:: Prompt ::
In the data below, begin at the line with "Image resolution: width=868" and stop after the line with "Task: Select the Shipping tab"; output those lines exactly and no pictures.

[Saved entries]
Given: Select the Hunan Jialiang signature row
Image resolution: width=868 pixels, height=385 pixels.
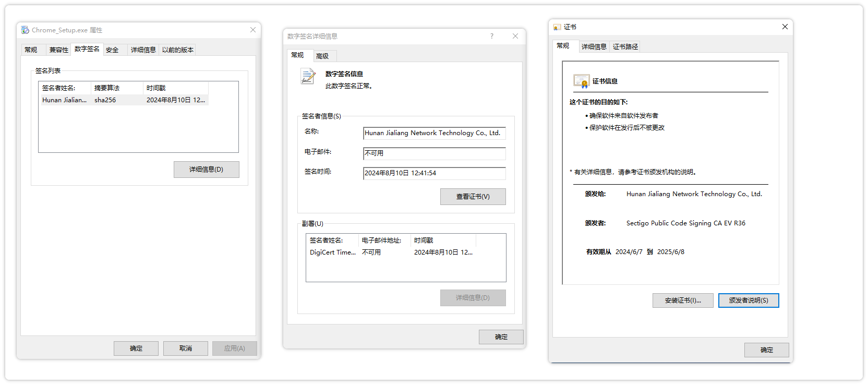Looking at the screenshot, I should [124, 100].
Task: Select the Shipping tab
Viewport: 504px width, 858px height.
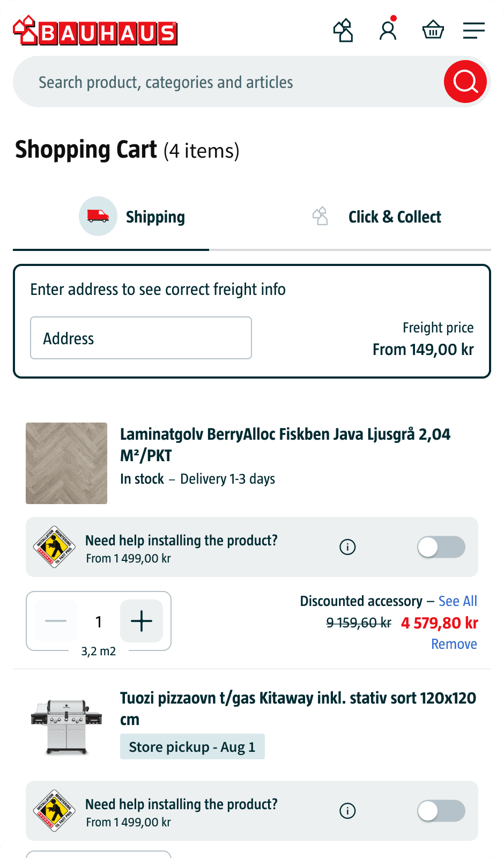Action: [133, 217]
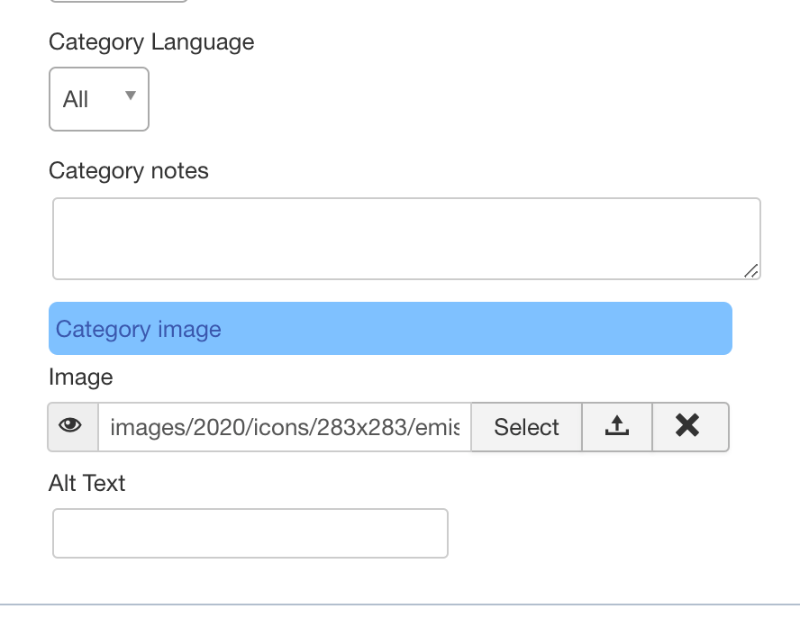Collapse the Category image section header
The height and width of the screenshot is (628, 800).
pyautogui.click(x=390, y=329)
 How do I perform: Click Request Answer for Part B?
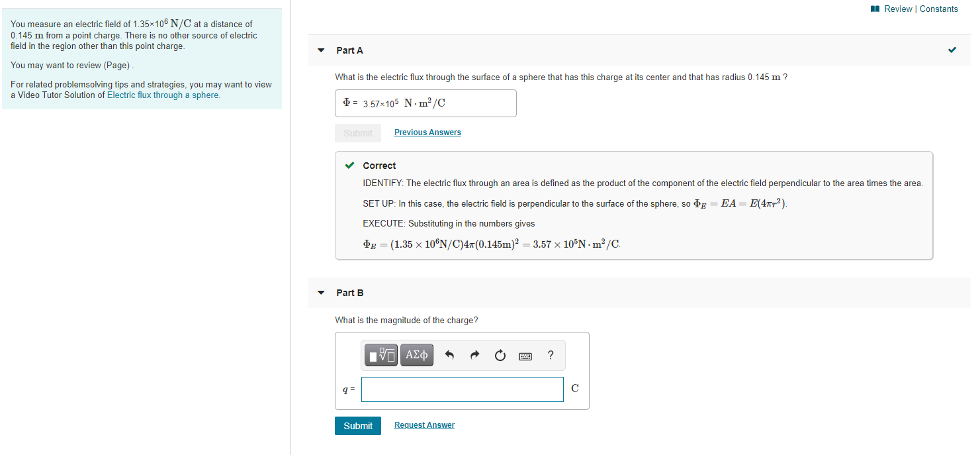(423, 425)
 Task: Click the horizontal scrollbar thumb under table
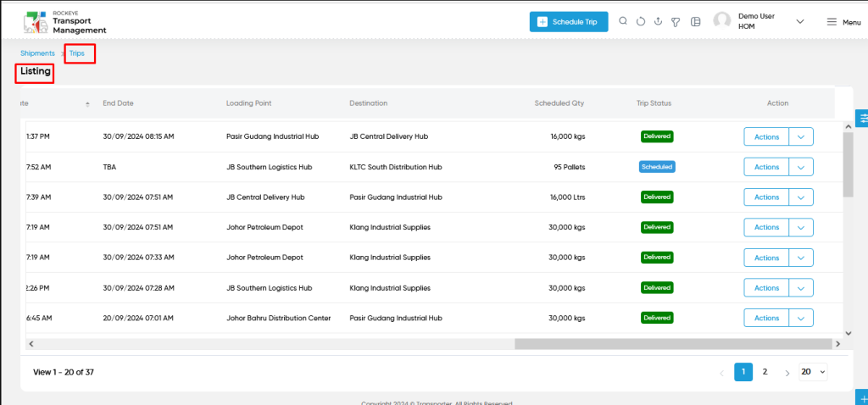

:: Expected answer ::
Image resolution: width=868 pixels, height=385 pixels.
Looking at the screenshot, I should [124, 100].
Task: Select the Shipping tab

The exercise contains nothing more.